Floor Value of an element in a Binary Search Tree

Question

So I was reading the book - Data Structures and Algorithms Made Easy by Narasimha Karumanchi and in that the floor Value of a bst snippet is given - Problem 61 in BST Chapter. The snippet confused me very much and now I just want to know how it is working : The snippet as Follows :

node* floorValue(node* root, node* prev ,int k)
{
    if(!root){
        return NULL;
    }

    if( !(floorValue(root->left , prev ,k))
    {
        return 0;
    }
    if(root->data == k)
    {
        return root;
    }
    if(root->data > k)
    {
        return prev;
    }
    prev = root;
    return floorValue(root->right , prev , k);
}

In this the node* prev which is initiated with NULL is storing the previous node and int k is the integer for which we are finding the floor value.

Can someone please help me in understanding its recursion. I am confused because :

1 . The code : if( !(floorValue(root->left , prev ,k)) { return 0; } will return 0 when the left most of the element of the tree is hit. But that will trigger all the recursive calls return 0.

2. Why it's returning 0 when we are returning the node* and not any int

Help will be really appreciated. I have solved this question but it was not using this method but a more straight forward one ( according to me ). I want to know what am I doing wrong or what I am missing in this code.

Input: The First input will be the number of nodes: The next n lines will be the nodes data. The first input after n will be the root value.

FULL CODE:

#include<bits/stdc++.h>
using namespace std;

struct node
{
  int data;
  node* left;
  node* right;
};

node* insertBST(node* root , int x)
{

    if(root==NULL)
    {
        node* root= new node;
        root->data = x;
        root->left = root->right = NULL;
        return root;
    }
    else
    {
        if(x <root->data)
        {
            root->left = insertBST(root->left , x);
        }
        else
        {
            root->right = insertBST(root->right , x);
        }

    }
}

void inorder(node* root)
{
    if(root)
    {
        inorder(root->left);
        cout<<root->data<<" ";
        inorder(root->right);
    }
}

node* floorValue(node* root, node* prev ,int k)
{
    if(!root){
        return NULL;
    }

    if( !(floorValue(root->left , prev ,k))
    {
        return 0;
    }
    if(root->data == k)
    {
        return root;
    }
    if(root->data > k)
    {
        return prev;
    }
    prev = root;
    return floorValue(root->right , prev , k);
}
int main()
{
    int n;
    cin>>n;
    node *root = new node;
    root = NULL;
    for(int i = 0 ;i<n;i++)
    {
        int k;
        cin>>k;
        root= insertBST(root , k);
    }

    inorder(root);
    
    cout<<"\nEnter the Value for which floor has to be searched : ";
    int k;
    cin>>k;
    
    node* prev = NULL;
    cout<<floorValue(root , prev, k);
    return 0;
}

The code is exactly the same as given in the book except some variable names.

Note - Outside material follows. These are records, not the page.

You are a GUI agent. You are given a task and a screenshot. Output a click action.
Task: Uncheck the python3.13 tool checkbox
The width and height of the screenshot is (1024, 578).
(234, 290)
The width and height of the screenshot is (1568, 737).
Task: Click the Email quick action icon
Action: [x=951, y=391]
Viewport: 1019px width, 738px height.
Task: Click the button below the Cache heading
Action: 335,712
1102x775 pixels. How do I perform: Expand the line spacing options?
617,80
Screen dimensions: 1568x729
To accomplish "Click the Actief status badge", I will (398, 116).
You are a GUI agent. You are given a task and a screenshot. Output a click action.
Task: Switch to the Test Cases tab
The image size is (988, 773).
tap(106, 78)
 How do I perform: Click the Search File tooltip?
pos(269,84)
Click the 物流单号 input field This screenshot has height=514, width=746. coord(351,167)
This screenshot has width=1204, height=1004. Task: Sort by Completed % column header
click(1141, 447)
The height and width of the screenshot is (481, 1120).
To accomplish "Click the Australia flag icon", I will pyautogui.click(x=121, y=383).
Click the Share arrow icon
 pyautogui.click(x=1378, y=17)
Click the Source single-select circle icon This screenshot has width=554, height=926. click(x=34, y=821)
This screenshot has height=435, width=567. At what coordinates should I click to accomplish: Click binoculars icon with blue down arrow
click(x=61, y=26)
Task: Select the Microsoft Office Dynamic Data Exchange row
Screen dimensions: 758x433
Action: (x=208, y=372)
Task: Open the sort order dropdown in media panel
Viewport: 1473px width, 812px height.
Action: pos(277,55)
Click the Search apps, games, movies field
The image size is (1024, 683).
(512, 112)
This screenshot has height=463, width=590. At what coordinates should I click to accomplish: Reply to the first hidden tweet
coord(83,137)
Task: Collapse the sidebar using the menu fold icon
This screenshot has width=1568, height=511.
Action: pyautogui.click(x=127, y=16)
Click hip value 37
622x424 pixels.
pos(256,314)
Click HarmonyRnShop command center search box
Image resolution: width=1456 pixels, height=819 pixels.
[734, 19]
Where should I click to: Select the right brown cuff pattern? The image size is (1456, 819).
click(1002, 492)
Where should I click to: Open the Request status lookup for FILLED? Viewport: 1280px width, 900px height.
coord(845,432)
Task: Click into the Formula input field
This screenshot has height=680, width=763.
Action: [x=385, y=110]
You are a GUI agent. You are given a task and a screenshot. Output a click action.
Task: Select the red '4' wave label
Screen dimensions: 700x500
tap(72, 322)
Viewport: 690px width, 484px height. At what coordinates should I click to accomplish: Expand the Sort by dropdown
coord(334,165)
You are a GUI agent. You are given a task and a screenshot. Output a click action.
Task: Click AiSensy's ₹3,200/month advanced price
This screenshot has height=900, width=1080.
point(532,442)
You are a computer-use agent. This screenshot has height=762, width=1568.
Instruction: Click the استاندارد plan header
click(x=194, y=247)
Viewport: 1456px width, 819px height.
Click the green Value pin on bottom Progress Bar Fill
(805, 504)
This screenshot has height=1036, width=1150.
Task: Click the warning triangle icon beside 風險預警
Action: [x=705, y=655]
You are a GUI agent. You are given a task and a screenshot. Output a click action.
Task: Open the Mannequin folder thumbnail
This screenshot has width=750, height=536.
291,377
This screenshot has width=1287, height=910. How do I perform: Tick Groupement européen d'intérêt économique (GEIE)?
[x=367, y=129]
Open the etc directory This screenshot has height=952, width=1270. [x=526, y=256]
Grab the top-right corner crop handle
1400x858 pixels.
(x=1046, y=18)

Thank You and thanks in advance.

Answer 1

It's classic Binary Search algorithm. I always recommend you to understand the problem you posted. If you clear with algorithm you will know how Binary Search actualy works, as well as how Backtrack works using StackTrace of your system/computer memory.

Let's dive into that. :)

if(!root){
    return NULL;
}

the above code snippet, is the case, if you reach here, it is guranteed you searched all the possibilities, but didn't find the 'key' you want. :(

if( !(floorValue(root->left , prev ,k))
{
    return NULL; 
}

Remember you should return NULL, instead of return 0, since the return value of your function is actually NULL, (though both 0/NULL defines the false case in c/c++, prematurely you can use any of it.

Now you can see, you are diving into the function, with root->left, means left-part of Tree are checking first, similar to Binary Search, where you are searching left side of your input elements.

if(root->data == k)
{
    return root;
}

If you reach here, congrats, you finally reached into your destination :D, other words, you found your result in huge (or small, whatever) input elements.

if(root->data > k)
{
    return prev;
}

The above snippent is same when your middle elements are greater than your key, so you know you have to go left side of your inputs. (going right will always give you Sadness, you will ended up with nothing).

 prev = root;
return floorValue(root->right , prev , k);

The above code are telling you, you went left, but got 0 (you ended up with failure to find the result), so you need to go right side now.

Now most importantly, understand these two following snippets ::

if(root->data > k)
{
    return prev;
}

and

 prev = root;
 return floorValue(root->right , prev , k);

The above two snippets not only dive you into left or right part of your tree (or inputs) but also checking each and every left and right node of your left Tree, and right and left of your right Tree.

When its failed to get the key you want, it's backtrack to your place where you started to go into LEFT (it's kind of DARK series, let's assume left is PAST here, :D right?? ) now you have to go to future, that's RIGHT, to find out the key.

you get the key ? return it from the left(past), or go to right(future) again.

you will definitely reach a conclusion, either SUCCESS or FAILURE.

enjoy.

Answer 2

The snippet you found is awful, but the answer to your questions is that return 0 is the same as return NULL -- it's not an integer, it's a null pointer. The code is supposed to return null if there is no node in the tree <= the search value.

Here's a much better implementation:

Node* floorNode(Node* tree, int k) {
    Node *flr = NULL;
    while(tree) {
        if (tree -> data <= k) {
            flr = tree;
            tree = tree->right;
        } else {
            tree = tree->left;
        }
    }
    return flr;
}